The final plan of spark execution explains output is the Physical Plan. From the optimized logical plan, a plan that describes how it will be physically executed on the cluster will be generated. The spark catalyst optimizer creates multiple physical plans and compares each of them through the Cost Model by comparing Execution time and Resource consumption and then selecting the best optimal plan as the Final Physical Plan that runs on the executors.


df.explain(extended=true)

//output(Last Plan)
== Physical Plan ==
AdaptiveSparkPlan isFinalPlan=false
+- HashAggregate(keys=[studentName#1536], functions=[finalmerge_sum(merge sum#1544) AS sum(cast(language_id#1535 as double))#1540], output=[studentName#1536, c#1539])
   +- Exchange hashpartitioning(studentName#1536, 200), ENSURE_REQUIREMENTS, [id=#1028]
      +- HashAggregate(keys=[studentName#1536], functions=[partial_sum(cast(language_id#1535 as double)) AS sum#1544], output=[studentName#1536, sum#1544])
         +- Project [language_id#1535, studentName#1536]
            +- BroadcastHashJoin [language_id#1535], [id#1525], Inner, BuildRight, false
               :- LocalTableScan [language_id#1535, studentName#1536]
               +- BroadcastExchange HashedRelationBroadcastMode(ArrayBuffer(input[0, string, true]),false), [id=#1023]
                  +- LocalTableScan [id#1525]

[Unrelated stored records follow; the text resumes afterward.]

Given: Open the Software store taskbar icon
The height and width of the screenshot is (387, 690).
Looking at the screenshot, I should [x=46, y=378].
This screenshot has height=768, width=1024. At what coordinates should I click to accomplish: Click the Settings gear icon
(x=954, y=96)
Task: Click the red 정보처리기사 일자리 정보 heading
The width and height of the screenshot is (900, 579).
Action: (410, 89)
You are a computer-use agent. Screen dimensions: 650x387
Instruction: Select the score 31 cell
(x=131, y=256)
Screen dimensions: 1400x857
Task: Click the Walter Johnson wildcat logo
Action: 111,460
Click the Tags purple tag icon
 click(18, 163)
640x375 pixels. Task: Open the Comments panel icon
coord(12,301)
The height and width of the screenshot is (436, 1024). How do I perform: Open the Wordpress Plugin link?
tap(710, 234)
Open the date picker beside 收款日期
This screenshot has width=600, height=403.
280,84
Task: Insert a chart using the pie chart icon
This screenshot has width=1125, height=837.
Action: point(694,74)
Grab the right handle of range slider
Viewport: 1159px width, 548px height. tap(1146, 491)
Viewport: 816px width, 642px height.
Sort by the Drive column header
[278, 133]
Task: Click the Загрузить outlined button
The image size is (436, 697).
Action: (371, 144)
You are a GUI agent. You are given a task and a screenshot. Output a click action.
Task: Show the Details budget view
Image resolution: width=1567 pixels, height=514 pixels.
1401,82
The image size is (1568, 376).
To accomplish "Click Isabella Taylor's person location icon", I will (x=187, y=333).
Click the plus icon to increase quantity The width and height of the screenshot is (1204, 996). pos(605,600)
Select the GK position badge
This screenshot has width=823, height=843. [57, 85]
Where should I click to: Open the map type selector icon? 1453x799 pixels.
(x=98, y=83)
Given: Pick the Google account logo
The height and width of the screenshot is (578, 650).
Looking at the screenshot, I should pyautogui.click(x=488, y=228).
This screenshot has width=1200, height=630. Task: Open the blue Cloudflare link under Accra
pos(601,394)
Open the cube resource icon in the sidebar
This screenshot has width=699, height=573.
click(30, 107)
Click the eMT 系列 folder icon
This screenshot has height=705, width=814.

We can see from the above output the cluster operations, the TableScan, the BroadcastHashJoin and HashAggregate.

Note: The isFinalPlan is false because spark performs Adaptive Query Execution using the plan statics at run time.

3. Adaptive Query Execution

Adaptive Query Execution has a new feature in Spark 3.0 that enables spark execution physical plan changes at runtime of the query on the cluster. Based on the query plan execution statics, at runtime spark changes to the better plan.

By default, this feature is disabled therefore needs to be enabled using the Spark Configuration settings.


spark.conf.set("spark.sql.adaptive.enabled", "true")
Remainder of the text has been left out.